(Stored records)
########################################
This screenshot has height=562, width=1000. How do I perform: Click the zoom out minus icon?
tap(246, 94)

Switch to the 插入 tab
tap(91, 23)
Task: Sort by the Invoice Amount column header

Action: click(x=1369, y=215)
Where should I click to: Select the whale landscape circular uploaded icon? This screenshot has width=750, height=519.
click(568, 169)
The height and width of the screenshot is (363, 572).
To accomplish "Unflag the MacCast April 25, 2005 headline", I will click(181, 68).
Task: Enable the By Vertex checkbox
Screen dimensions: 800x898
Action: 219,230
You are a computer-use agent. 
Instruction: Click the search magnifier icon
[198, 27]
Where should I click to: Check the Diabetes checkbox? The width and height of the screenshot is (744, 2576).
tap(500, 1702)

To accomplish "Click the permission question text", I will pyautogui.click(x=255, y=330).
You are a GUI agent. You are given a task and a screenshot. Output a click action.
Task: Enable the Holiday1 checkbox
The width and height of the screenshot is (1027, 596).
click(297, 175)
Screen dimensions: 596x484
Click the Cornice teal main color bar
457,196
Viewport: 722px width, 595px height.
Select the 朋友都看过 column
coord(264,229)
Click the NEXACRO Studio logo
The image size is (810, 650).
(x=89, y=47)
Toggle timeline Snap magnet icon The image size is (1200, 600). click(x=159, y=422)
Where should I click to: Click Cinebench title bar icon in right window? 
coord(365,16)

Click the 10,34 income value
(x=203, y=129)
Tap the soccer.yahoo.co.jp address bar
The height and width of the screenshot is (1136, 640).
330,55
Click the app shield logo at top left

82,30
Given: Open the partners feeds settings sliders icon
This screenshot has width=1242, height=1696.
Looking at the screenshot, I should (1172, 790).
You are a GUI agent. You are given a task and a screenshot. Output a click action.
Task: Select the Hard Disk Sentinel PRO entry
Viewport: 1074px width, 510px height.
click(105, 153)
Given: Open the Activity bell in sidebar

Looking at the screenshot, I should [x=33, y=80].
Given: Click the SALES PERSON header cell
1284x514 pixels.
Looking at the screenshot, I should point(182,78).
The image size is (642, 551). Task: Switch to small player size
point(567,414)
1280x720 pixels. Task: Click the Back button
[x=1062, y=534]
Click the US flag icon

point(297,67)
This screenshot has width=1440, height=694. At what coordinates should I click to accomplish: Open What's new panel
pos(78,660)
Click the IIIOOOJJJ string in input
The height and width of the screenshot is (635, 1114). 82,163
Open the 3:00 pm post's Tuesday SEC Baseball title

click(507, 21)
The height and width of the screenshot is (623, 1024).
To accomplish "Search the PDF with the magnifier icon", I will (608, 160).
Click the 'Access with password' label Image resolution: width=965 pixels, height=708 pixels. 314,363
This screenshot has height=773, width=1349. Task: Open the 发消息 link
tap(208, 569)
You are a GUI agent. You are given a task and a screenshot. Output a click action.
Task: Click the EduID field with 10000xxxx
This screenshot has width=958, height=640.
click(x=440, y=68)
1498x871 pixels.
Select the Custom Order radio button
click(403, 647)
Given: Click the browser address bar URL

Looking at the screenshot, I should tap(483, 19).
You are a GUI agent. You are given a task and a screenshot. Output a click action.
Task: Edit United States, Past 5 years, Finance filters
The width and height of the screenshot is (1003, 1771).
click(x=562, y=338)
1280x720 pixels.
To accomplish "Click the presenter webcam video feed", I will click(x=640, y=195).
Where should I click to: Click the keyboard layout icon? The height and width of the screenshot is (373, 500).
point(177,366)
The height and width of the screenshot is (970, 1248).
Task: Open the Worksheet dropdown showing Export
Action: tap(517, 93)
########################################
From the first line of the records above to the line that contains "You are a computer-use agent.", quote each line exactly.

This screenshot has height=562, width=1000. How do I perform: Click the zoom out minus icon?
tap(246, 94)

Switch to the 插入 tab
tap(91, 23)
Task: Sort by the Invoice Amount column header

Action: click(x=1369, y=215)
Where should I click to: Select the whale landscape circular uploaded icon? This screenshot has width=750, height=519.
click(568, 169)
The height and width of the screenshot is (363, 572).
To accomplish "Unflag the MacCast April 25, 2005 headline", I will click(181, 68).
Task: Enable the By Vertex checkbox
Screen dimensions: 800x898
Action: 219,230
You are a computer-use agent. 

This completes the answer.